● What you need to do:
Pictures do not belong in the copy; restate the records below word for word.

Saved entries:
+---+

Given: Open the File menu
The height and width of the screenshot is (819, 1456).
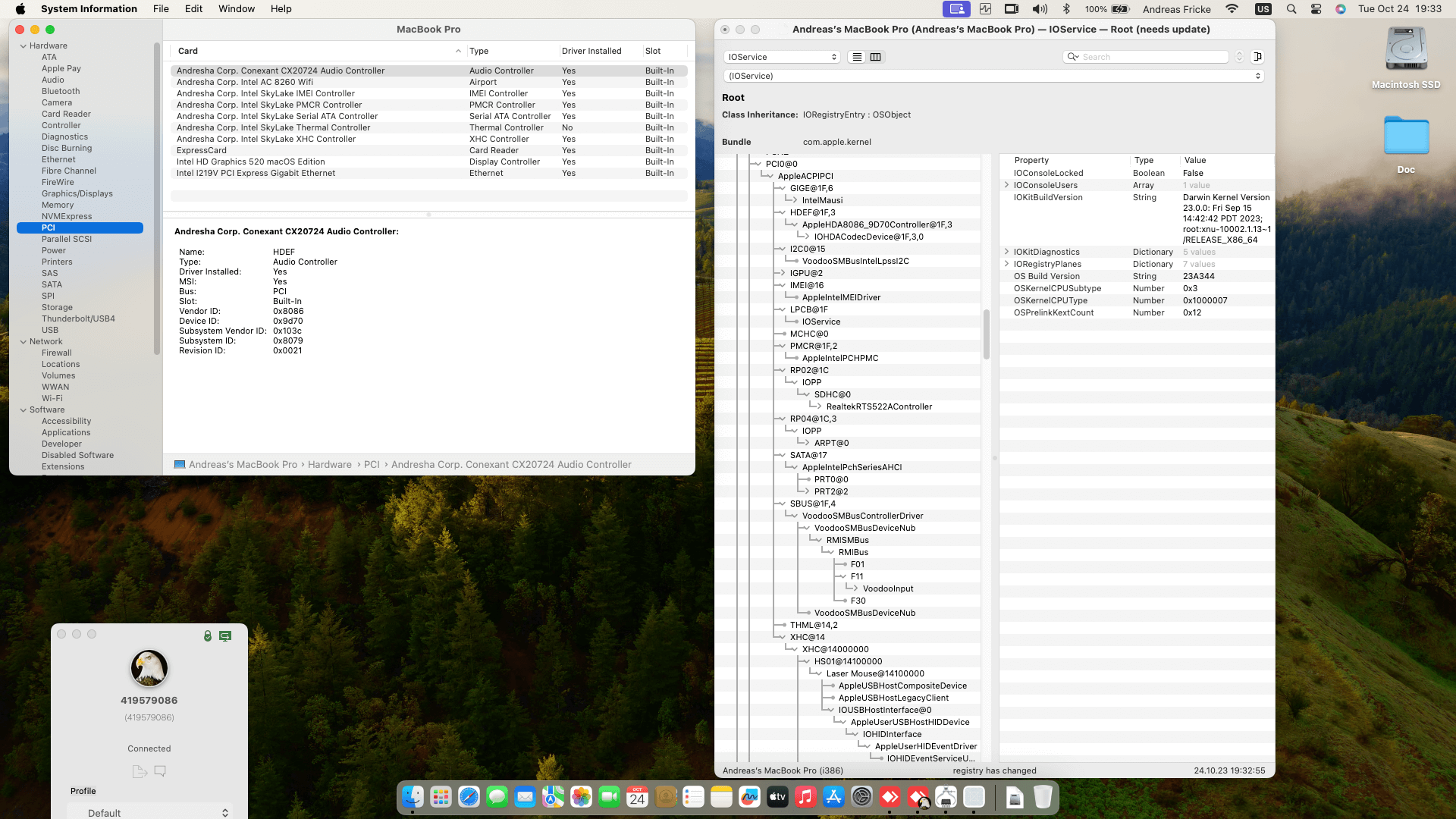Looking at the screenshot, I should 161,9.
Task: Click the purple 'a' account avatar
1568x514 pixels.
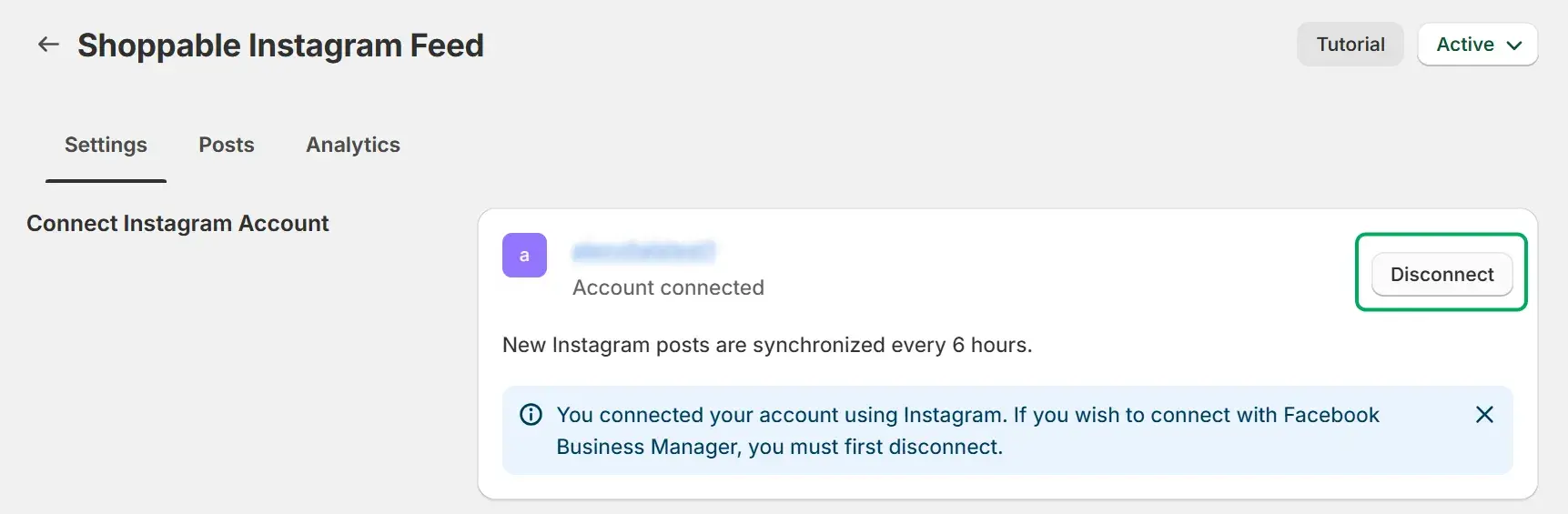Action: click(524, 255)
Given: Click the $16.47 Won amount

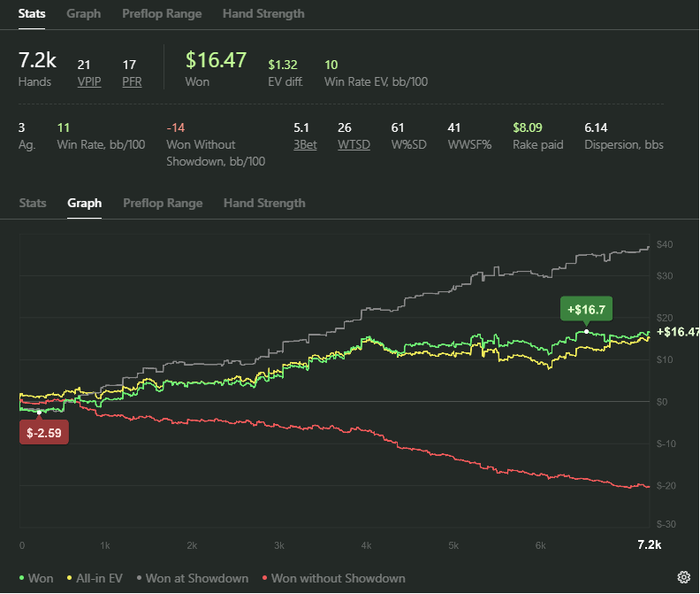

+---+

● Written answer:
Given: Open the File menu
The height and width of the screenshot is (819, 1456).
Looking at the screenshot, I should 161,9.
Task: Click the purple 'a' account avatar
1568x514 pixels.
Action: click(524, 255)
Given: Click the $16.47 Won amount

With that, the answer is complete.